Funny, considering that "Flatpak" support will bring many good mechanisms:
- Rootless Jails (because Flatpak uses user namespaces)
- Rootless mounts (how will you actually setup the "jail" environment and have access to user data)
- Portals -- aka dynamic access to resources when user agrees to allow an app something (for example, Telegram Flatpak doesnt have any FS permissions at all, however when i use the file picker, only the file i select to upload goes visible to Telegram)
About Wayland -- Wayland
is actually better on FreeBSD for the simple reason being the inability to run X11 without root on FreeBSD. Fun fact -- Xlibre repository had some pull requests for allowing libseat support, but whatever.
Flatpak's portability "soluition" is mostly redundant on FreeBSD due to the fact that we dont have distros, meaning one of the core advantages of Flatpak (same runtime userland) is irrelevant. However, Flatpak also utilizes portal system for resource access and provides the end-user with mechanisms to control resource access. It is
very convenient to have means to control network or filesystem access using config file or even GUI. And it all runs
without root.
Also you could install apps in user scope, meaning the whole app will be installed somewhere in
$HOME
.
pkg(8) can do that too, and we have rootless chroots, which ive tried, you can run an entire FreeBSD userland inside your homedir and install packages in it with some pkg environment variables dark magic and with
chroot -n
, however
there are no means to control network access or to connect your user data
without root.
I saw somewhere that some mech behind Flatpak (bubblewrap?) could be ran as suid on systems with user namespaces disabled, but eh......
Also would be funny and cool if someone actually ported Flatpak and used it with Linuxlator. If we throw the task of actually running apps (again, we dont have user namespaces or any other means of managing jails and their mounts without root), the whole fetch+install process of Flatpak is doable even now (look at
sysutils/podman).
It will actually be a big win -- compatibility with Linux desktop stack routines is a net positive for everyone. A dumb way to migrate to FreeBSD -- users might think "oh, it supports Flatpak too, I better check it out". Imagine the moment when they realize later that FreeBSD is not some Linux distro and some program that uses low-level stuff actually fails on them after spending so much time using the system

.
As a (if you could say that) Flatpak user (
flatpak list --app | wc -l
will show 37 apps installed on my desktop) I understand the frustrations and controversy -- but please, give me a tool that can do things i wrote about. If this tool will be more minimal and easy to tweak like everything FreeBSD -- thatd be awesome, besides we can just hypothetically sandbox stuff using the host userland and some nullfs magic, a thing that I am currently trying to implement. pkg(8) will be more than enough for actually aquiring software.
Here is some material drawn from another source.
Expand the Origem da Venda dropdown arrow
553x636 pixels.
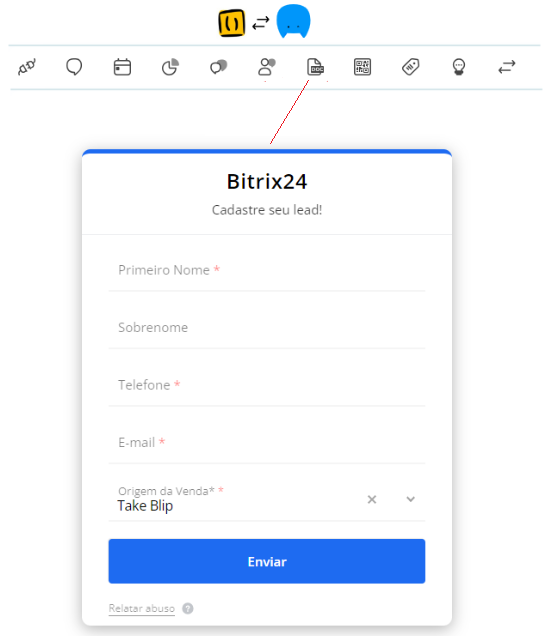(x=411, y=499)
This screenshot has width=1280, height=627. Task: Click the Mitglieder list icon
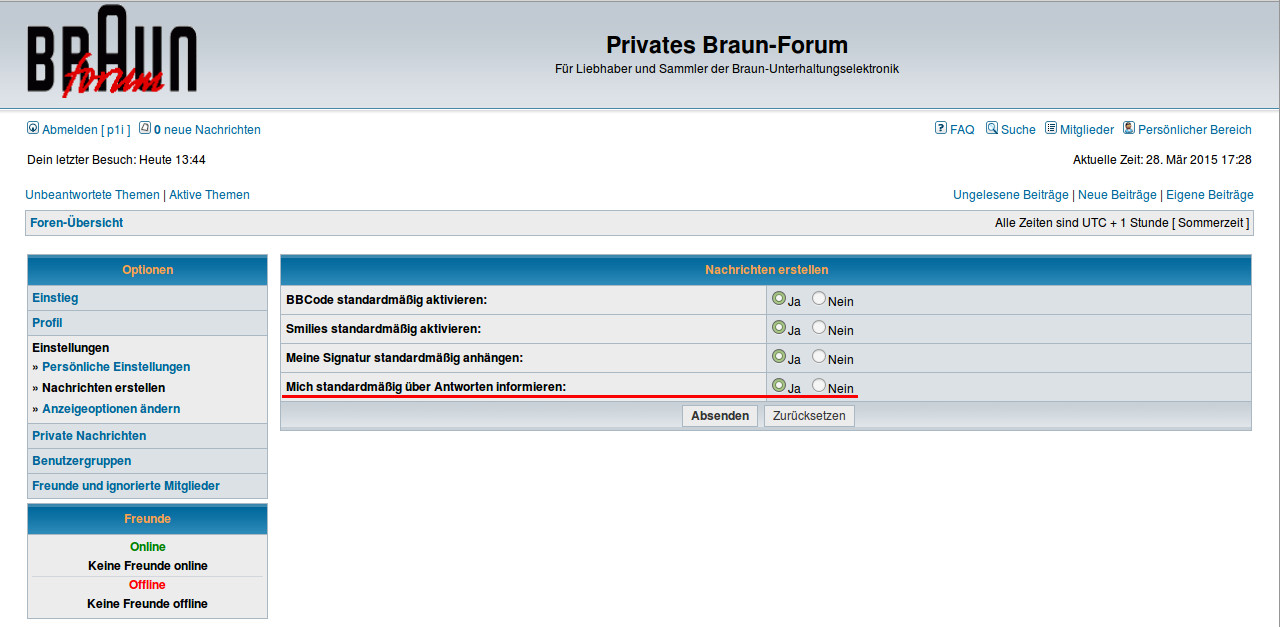[x=1051, y=128]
Flatpak is a great piece of technology, and all the weird stuff with it was actually a collection of (sometimes very clever) solutions to Linux userspace fragmentation and software installation methods. I am actually
dying to use FreeBSD as a daily desktop system because it is easy to set up, maintain and understand the parts of the sytsem. I mean that when you start setting up networking, disks, whatever -- it is so easy to do i was shocked the first time i did it. On Linux its literally unbearable to do something advanced except using it as desktop system. Dont believe me? Install Fedora Server and try setting up DNS for it to resolve .local addresses in your work environment, i dare you

. Another example -- GRUB settings. I love how FreeBSD does things, but I wish it did more things, because when FreeBSD does something -- it does it
just right.
All I am saying is, instead of bashing some piece of tech because the implementation was weird, ask yourself, what problem did it actually solve in the end and how you can solve the problem better. Can't defend systemd like that though

.
I just wish rooless jails were a thing

. Actually the whole post i wrote i wrote for saying two things -- flatpak isnt bad and i am obsessed with lack of rootless magic in FreeBSD.